*EXERCISE INSTRUCTIONS:*
Read the lines below. Copy out any that hold the string "link".

*RECORDS FOR PROCESSING:*
Segment Open

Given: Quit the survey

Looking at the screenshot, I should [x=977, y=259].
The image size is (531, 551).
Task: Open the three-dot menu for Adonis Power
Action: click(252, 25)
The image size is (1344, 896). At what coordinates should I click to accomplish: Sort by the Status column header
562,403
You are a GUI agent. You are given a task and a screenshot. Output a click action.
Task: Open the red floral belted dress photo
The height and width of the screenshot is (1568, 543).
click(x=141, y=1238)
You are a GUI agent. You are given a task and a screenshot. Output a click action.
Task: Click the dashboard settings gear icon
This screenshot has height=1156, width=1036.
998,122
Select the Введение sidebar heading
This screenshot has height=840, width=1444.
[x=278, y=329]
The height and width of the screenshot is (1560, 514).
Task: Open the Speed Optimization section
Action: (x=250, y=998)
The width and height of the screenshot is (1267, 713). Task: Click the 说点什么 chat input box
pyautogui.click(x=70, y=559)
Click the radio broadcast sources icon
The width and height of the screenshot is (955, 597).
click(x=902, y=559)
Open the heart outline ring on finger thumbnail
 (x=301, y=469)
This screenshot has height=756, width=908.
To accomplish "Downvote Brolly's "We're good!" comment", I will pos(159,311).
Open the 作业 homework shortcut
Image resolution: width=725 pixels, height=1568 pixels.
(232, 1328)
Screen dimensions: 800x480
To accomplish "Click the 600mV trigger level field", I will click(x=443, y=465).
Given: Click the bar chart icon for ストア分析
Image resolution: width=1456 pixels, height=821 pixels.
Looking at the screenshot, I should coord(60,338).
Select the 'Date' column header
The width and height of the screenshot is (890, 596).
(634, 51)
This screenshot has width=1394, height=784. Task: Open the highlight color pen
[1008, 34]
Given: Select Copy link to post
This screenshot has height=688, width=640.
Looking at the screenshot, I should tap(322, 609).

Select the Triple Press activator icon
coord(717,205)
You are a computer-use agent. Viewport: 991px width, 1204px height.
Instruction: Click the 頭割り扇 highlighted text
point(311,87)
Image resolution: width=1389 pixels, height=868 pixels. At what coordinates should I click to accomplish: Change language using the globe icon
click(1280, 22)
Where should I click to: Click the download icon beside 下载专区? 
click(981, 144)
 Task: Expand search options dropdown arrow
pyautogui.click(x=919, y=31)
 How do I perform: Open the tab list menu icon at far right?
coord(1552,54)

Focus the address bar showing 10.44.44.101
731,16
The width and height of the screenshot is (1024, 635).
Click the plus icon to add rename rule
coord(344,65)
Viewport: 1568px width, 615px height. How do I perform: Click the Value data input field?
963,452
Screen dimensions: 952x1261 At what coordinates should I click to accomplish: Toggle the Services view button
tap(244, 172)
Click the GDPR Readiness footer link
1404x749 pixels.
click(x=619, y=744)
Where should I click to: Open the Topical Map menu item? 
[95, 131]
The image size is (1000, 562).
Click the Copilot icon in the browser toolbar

Segment Closed

*SOLVED PROBLEM:*
Given: Select Copy link to post
Click the GDPR Readiness footer link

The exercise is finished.